SUPPLIED MATERIAL —
/---

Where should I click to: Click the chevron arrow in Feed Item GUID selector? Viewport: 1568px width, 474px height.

\---
/---

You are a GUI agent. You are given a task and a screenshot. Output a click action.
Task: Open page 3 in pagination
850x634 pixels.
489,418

\---
/---

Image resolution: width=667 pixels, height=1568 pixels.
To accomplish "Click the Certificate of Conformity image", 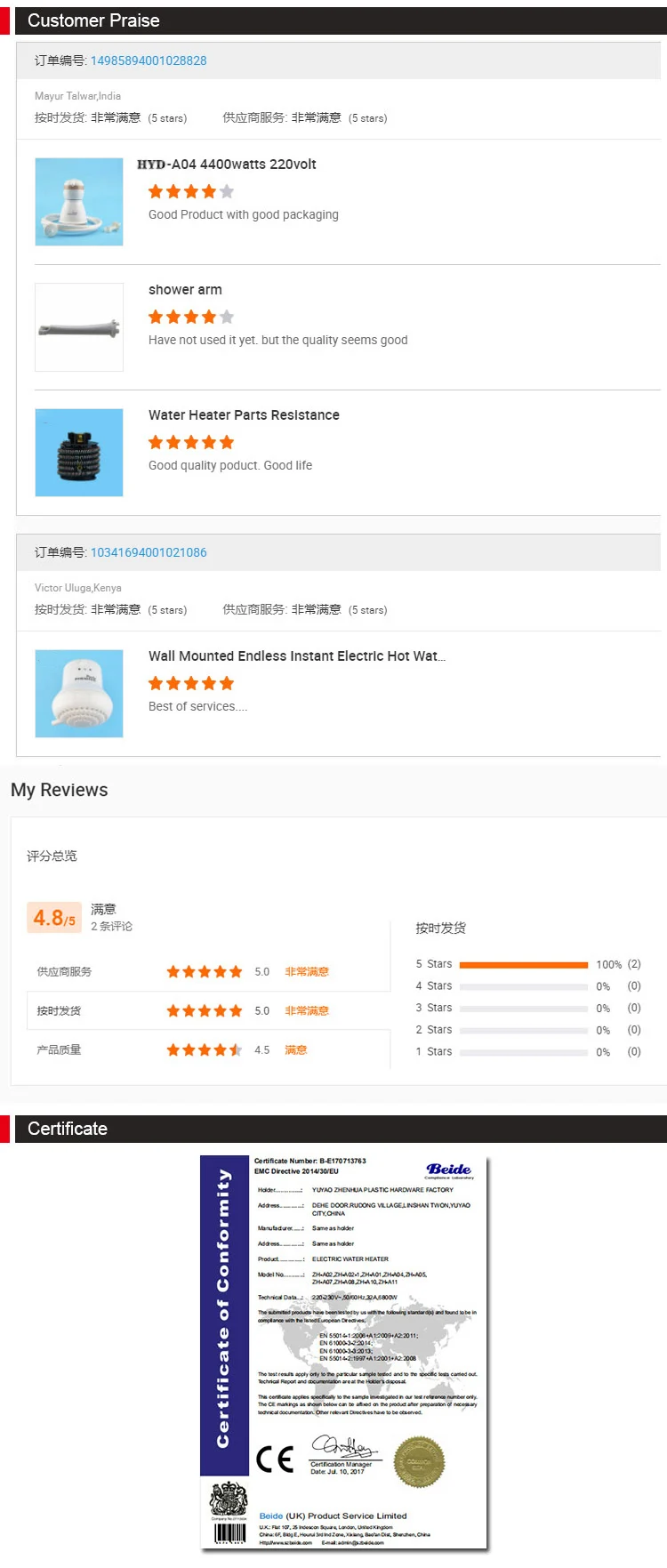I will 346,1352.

\---

WHAT THE EXERCISE ASKS — Count the lines of the listing above in which the word "height" appears; state only the count.

RESULT — 2